_Stored items_
"""
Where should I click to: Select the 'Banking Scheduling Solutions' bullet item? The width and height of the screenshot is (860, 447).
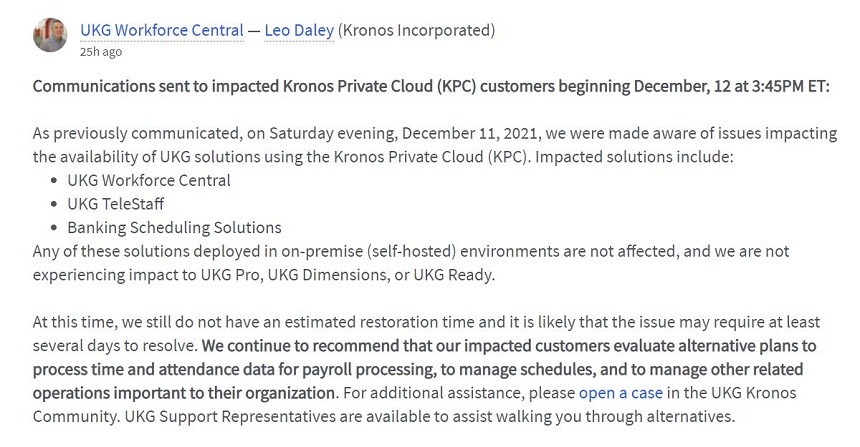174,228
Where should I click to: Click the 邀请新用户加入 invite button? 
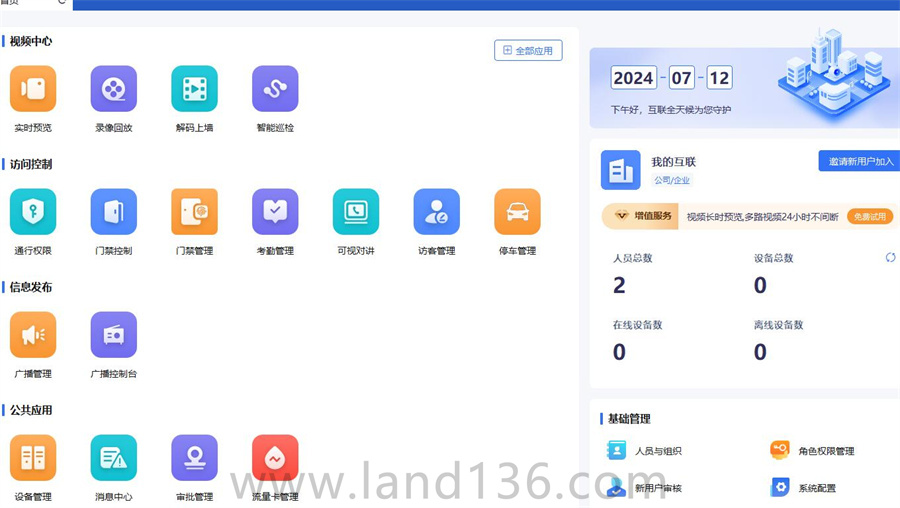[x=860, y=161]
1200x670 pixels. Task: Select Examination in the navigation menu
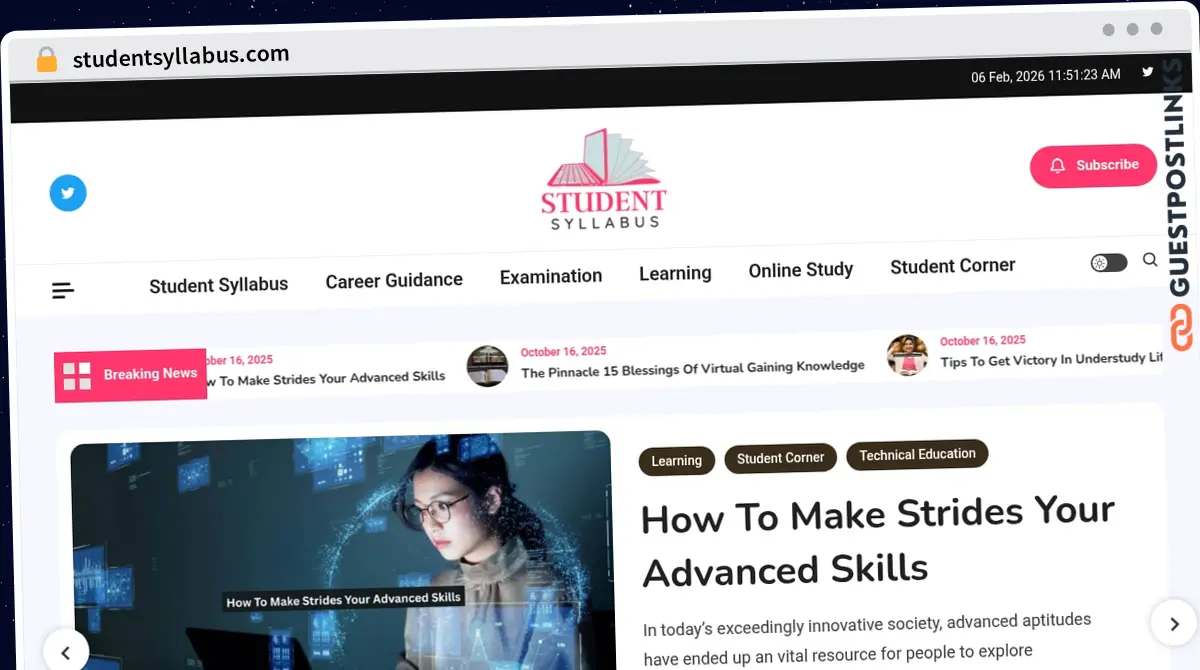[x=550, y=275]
"""
"""
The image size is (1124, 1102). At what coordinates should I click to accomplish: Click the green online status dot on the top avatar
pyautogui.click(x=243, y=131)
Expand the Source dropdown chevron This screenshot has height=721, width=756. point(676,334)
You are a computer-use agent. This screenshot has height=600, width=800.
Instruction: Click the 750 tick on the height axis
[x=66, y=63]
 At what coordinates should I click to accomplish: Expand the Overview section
"""
_What to work on_
Rewrite the data starting with the line with "Where should I click to: Select" and going on through the line with "[x=550, y=275]", requests included, and shift every coordinate in the answers up by 48. Leave the pictures out.

_In response_
Where should I click to: Select the 'Banking Scheduling Solutions' bullet item? The width and height of the screenshot is (860, 447).
222,276
Where should I click to: Click the 邀请新用户加入 invite button? 
[x=908, y=209]
1200x670 pixels. Task: Select Examination in the navigation menu
[x=598, y=323]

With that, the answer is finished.